REQUIRED ACTION.
Where the records appear below, transcribe them exactly, leaving none out.

Records from a data collection.
********************

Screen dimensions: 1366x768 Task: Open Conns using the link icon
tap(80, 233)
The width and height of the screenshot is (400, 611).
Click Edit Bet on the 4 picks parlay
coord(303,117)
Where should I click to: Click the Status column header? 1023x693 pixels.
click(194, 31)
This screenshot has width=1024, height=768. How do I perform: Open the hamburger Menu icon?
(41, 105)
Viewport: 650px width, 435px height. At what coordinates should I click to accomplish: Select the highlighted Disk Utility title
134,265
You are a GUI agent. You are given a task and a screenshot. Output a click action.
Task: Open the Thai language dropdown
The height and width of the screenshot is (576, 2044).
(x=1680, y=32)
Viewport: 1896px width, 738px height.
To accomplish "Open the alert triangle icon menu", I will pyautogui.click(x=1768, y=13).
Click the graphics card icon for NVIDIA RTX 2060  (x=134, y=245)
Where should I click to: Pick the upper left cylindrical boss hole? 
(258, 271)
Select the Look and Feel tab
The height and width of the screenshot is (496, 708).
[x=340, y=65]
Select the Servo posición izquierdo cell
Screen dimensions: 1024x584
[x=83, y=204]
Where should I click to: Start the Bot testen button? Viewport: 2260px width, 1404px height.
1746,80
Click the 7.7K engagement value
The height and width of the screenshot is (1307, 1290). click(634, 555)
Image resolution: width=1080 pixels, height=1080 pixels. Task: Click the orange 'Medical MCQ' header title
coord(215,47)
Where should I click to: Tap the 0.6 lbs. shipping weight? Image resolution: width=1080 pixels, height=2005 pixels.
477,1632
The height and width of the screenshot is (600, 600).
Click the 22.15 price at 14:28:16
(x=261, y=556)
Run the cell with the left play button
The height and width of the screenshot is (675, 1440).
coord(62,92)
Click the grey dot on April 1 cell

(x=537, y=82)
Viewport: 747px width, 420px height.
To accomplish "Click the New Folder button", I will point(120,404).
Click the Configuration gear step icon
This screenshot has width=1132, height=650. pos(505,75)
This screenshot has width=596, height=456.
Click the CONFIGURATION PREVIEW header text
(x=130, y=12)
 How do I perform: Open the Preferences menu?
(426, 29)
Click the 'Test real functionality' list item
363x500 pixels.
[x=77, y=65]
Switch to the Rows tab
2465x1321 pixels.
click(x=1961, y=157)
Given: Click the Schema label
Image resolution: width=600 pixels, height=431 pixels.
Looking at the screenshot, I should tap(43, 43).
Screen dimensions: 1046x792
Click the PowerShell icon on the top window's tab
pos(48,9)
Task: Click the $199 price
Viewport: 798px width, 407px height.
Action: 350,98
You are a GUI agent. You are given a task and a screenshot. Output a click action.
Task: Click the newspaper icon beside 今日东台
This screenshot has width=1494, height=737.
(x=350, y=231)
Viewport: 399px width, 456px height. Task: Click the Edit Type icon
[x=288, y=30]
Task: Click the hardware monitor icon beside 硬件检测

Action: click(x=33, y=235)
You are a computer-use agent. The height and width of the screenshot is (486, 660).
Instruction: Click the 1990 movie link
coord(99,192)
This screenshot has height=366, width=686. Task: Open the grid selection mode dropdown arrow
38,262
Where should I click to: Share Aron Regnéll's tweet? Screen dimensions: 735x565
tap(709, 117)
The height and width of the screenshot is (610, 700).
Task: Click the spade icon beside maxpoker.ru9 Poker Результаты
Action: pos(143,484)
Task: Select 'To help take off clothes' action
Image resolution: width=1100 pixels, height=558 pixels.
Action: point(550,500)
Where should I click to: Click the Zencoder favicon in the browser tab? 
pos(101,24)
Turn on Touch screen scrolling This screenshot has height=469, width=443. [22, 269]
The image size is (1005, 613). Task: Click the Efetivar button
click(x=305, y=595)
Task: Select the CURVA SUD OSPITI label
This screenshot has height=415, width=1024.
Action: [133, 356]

********************

WRITTEN ANSWER.
Screen dimensions: 1366x768 Task: Open Conns using the link icon
tap(80, 233)
The width and height of the screenshot is (400, 611).
Click Edit Bet on the 4 picks parlay
coord(303,117)
Where should I click to: Click the Status column header? 1023x693 pixels.
click(194, 31)
This screenshot has width=1024, height=768. How do I perform: Open the hamburger Menu icon?
(41, 105)
Viewport: 650px width, 435px height. At what coordinates should I click to accomplish: Select the highlighted Disk Utility title
134,265
You are a GUI agent. You are given a task and a screenshot. Output a click action.
Task: Open the Thai language dropdown
The height and width of the screenshot is (576, 2044).
(x=1680, y=32)
Viewport: 1896px width, 738px height.
To accomplish "Open the alert triangle icon menu", I will pyautogui.click(x=1768, y=13).
Click the graphics card icon for NVIDIA RTX 2060  (x=134, y=245)
Where should I click to: Pick the upper left cylindrical boss hole? 
(258, 271)
Select the Look and Feel tab
The height and width of the screenshot is (496, 708).
[x=340, y=65]
Select the Servo posición izquierdo cell
Screen dimensions: 1024x584
[x=83, y=204]
Where should I click to: Start the Bot testen button? Viewport: 2260px width, 1404px height.
1746,80
Click the 7.7K engagement value
The height and width of the screenshot is (1307, 1290). click(634, 555)
Image resolution: width=1080 pixels, height=1080 pixels. Task: Click the orange 'Medical MCQ' header title
coord(215,47)
Where should I click to: Tap the 0.6 lbs. shipping weight? Image resolution: width=1080 pixels, height=2005 pixels.
477,1632
The height and width of the screenshot is (600, 600).
Click the 22.15 price at 14:28:16
(x=261, y=556)
Run the cell with the left play button
The height and width of the screenshot is (675, 1440).
coord(62,92)
Click the grey dot on April 1 cell

(x=537, y=82)
Viewport: 747px width, 420px height.
To accomplish "Click the New Folder button", I will point(120,404).
Click the Configuration gear step icon
This screenshot has width=1132, height=650. pos(505,75)
This screenshot has width=596, height=456.
Click the CONFIGURATION PREVIEW header text
(x=130, y=12)
 How do I perform: Open the Preferences menu?
(426, 29)
Click the 'Test real functionality' list item
363x500 pixels.
[x=77, y=65]
Switch to the Rows tab
2465x1321 pixels.
click(x=1961, y=157)
Given: Click the Schema label
Image resolution: width=600 pixels, height=431 pixels.
Looking at the screenshot, I should tap(43, 43).
Screen dimensions: 1046x792
Click the PowerShell icon on the top window's tab
pos(48,9)
Task: Click the $199 price
Viewport: 798px width, 407px height.
Action: 350,98
You are a GUI agent. You are given a task and a screenshot. Output a click action.
Task: Click the newspaper icon beside 今日东台
This screenshot has width=1494, height=737.
(x=350, y=231)
Viewport: 399px width, 456px height. Task: Click the Edit Type icon
[x=288, y=30]
Task: Click the hardware monitor icon beside 硬件检测

Action: click(x=33, y=235)
You are a computer-use agent. The height and width of the screenshot is (486, 660).
Instruction: Click the 1990 movie link
coord(99,192)
This screenshot has height=366, width=686. Task: Open the grid selection mode dropdown arrow
38,262
Where should I click to: Share Aron Regnéll's tweet? Screen dimensions: 735x565
tap(709, 117)
The height and width of the screenshot is (610, 700).
Task: Click the spade icon beside maxpoker.ru9 Poker Результаты
Action: pos(143,484)
Task: Select 'To help take off clothes' action
Image resolution: width=1100 pixels, height=558 pixels.
Action: point(550,500)
Where should I click to: Click the Zencoder favicon in the browser tab? 
pos(101,24)
Turn on Touch screen scrolling This screenshot has height=469, width=443. [22, 269]
The image size is (1005, 613). Task: Click the Efetivar button
click(x=305, y=595)
Task: Select the CURVA SUD OSPITI label
This screenshot has height=415, width=1024.
Action: [133, 356]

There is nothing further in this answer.